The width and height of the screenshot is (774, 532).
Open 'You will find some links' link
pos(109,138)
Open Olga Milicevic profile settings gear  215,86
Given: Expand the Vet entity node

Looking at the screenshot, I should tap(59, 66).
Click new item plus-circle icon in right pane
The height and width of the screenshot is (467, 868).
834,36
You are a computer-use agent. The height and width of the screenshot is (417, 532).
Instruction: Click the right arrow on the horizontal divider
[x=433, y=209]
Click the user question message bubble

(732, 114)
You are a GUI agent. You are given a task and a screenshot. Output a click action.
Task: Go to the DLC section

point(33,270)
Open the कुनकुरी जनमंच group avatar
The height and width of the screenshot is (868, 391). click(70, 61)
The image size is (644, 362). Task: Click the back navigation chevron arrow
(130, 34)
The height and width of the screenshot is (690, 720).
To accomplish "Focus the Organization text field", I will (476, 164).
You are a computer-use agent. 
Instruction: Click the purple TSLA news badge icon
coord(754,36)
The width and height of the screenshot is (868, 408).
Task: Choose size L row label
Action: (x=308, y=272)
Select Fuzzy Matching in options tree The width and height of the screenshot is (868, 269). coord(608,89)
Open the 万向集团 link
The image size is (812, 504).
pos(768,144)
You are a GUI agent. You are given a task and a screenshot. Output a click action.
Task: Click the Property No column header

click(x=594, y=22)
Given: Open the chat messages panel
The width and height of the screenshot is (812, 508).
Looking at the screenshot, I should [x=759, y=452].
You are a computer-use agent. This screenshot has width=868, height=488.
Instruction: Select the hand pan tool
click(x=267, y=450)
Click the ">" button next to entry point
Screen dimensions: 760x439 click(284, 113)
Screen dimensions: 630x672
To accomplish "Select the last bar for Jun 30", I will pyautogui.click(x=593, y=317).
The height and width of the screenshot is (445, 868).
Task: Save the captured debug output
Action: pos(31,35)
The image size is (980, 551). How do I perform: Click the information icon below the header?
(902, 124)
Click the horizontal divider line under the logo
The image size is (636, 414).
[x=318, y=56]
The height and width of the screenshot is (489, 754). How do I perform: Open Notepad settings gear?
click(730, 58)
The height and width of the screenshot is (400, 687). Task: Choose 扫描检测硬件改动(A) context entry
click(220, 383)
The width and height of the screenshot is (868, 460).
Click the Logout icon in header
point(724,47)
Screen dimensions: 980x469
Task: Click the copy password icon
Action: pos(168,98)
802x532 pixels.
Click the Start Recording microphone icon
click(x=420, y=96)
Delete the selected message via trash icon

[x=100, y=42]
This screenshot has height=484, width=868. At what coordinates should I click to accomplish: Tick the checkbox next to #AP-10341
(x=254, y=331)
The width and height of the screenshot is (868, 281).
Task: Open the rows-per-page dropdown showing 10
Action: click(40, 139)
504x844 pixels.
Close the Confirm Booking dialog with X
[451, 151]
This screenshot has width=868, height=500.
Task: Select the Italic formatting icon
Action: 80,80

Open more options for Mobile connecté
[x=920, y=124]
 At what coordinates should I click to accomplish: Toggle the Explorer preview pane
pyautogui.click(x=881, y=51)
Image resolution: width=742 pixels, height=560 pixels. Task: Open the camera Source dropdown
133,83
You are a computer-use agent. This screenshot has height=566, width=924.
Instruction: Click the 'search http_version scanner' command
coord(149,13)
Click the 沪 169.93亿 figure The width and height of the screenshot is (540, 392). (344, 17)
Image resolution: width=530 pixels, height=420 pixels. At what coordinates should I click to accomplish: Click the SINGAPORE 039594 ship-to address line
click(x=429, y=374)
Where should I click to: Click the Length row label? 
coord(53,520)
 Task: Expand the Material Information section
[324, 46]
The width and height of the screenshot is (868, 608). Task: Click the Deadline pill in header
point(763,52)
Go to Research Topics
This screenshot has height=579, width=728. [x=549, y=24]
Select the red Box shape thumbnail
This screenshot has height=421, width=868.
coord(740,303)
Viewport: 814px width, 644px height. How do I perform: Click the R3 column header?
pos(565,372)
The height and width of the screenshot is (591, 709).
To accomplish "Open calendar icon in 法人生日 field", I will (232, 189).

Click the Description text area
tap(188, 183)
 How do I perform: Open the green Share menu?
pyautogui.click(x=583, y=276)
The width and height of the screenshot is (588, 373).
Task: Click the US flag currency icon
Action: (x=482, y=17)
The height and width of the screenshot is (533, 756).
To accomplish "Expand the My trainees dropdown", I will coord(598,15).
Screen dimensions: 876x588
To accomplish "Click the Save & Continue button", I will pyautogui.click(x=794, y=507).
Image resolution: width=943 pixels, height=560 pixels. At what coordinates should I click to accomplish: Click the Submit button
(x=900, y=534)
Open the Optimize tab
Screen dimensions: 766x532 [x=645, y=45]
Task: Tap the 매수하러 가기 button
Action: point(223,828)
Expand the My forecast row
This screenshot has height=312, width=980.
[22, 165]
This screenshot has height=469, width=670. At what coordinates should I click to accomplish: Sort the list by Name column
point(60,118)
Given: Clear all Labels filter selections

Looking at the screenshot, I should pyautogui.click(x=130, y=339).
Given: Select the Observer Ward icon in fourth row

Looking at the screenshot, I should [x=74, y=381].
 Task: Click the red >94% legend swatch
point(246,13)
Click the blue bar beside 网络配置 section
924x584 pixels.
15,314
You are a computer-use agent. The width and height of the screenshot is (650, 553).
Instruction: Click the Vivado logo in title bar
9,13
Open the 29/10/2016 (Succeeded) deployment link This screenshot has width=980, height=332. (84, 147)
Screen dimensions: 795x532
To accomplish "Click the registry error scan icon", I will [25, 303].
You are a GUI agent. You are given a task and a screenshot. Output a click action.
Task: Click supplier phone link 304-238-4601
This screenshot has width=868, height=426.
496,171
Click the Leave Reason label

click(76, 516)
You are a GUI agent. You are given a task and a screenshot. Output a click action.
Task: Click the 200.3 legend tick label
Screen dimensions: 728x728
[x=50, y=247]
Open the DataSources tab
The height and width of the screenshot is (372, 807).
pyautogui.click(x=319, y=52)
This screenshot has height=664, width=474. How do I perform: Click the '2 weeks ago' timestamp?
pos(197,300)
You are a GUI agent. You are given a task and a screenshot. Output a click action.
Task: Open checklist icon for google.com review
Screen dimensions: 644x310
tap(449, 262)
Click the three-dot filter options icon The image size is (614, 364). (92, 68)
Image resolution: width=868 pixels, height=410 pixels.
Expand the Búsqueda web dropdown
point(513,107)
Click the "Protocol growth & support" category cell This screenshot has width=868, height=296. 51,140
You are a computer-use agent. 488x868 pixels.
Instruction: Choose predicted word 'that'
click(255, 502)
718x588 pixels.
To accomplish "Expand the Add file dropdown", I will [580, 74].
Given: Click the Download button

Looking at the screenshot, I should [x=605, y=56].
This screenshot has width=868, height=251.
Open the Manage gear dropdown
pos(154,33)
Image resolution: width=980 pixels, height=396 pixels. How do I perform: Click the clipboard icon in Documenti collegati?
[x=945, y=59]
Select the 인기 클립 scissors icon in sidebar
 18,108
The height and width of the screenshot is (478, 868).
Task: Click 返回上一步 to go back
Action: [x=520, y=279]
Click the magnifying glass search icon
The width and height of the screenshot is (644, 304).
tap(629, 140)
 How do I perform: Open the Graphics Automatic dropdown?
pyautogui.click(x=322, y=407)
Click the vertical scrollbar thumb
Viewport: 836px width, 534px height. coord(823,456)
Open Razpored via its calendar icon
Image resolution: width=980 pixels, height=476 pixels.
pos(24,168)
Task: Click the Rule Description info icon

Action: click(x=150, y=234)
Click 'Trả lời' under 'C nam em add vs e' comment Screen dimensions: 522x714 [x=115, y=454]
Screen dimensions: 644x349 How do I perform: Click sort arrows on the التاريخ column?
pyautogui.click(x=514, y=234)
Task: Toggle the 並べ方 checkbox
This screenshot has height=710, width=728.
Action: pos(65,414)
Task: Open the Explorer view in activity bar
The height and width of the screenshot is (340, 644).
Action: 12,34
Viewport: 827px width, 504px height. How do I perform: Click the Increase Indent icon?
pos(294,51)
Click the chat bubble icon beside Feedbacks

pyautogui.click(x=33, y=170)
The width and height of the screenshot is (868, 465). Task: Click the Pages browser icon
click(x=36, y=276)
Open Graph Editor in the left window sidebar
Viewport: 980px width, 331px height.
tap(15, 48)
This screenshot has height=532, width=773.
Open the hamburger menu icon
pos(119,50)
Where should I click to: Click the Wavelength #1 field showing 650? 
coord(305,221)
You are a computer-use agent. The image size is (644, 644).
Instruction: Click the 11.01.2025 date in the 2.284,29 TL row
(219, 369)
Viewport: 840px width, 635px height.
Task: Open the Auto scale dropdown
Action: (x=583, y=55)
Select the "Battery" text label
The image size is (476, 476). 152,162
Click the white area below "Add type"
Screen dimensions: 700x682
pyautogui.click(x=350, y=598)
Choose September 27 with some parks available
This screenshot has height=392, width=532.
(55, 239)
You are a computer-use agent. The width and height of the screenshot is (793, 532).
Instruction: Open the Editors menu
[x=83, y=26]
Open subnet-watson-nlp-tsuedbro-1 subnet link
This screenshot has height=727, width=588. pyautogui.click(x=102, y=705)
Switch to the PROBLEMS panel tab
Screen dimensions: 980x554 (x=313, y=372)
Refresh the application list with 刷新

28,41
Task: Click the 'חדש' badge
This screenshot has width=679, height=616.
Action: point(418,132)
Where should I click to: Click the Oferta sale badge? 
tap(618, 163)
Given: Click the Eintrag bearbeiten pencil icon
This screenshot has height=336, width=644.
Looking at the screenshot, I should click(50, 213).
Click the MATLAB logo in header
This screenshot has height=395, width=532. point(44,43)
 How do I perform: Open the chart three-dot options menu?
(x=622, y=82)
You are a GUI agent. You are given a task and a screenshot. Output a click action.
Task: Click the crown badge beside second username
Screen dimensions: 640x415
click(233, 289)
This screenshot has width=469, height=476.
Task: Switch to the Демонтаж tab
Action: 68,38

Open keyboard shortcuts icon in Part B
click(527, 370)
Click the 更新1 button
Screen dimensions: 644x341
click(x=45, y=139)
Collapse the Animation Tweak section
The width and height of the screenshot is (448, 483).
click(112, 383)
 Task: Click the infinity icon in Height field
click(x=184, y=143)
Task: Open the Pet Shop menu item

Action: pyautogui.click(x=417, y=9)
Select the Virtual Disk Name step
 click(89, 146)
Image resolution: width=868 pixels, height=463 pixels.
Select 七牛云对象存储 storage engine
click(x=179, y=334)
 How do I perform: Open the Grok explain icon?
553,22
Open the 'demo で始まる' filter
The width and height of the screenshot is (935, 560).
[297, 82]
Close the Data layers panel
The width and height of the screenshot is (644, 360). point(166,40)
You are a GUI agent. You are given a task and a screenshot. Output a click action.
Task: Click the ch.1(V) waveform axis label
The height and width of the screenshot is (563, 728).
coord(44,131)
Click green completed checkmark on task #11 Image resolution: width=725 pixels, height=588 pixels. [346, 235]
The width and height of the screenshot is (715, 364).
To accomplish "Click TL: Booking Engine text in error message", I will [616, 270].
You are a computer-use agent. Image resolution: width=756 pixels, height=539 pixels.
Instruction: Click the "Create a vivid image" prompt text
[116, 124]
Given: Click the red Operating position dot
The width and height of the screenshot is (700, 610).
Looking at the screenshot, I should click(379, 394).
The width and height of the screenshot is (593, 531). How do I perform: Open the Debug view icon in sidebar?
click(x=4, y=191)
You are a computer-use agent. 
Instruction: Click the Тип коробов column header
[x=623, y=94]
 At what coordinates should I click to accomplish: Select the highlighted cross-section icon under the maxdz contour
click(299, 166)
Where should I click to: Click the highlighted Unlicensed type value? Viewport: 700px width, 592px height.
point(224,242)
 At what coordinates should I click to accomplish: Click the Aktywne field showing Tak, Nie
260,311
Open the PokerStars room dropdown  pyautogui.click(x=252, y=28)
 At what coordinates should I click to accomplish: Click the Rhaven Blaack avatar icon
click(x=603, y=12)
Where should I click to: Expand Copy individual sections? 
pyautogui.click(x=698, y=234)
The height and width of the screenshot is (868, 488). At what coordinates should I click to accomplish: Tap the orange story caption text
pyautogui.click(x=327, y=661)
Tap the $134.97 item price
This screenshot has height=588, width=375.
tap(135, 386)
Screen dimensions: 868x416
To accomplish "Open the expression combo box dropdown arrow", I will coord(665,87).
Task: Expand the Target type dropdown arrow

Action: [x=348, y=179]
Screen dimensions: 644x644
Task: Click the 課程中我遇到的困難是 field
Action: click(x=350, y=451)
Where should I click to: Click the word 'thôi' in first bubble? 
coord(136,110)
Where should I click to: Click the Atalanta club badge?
----
> **REQUIREMENT**: Using the records above, report the count of lines holding "calendar" and nothing else.

> **WRITTEN RESPONSE**: 2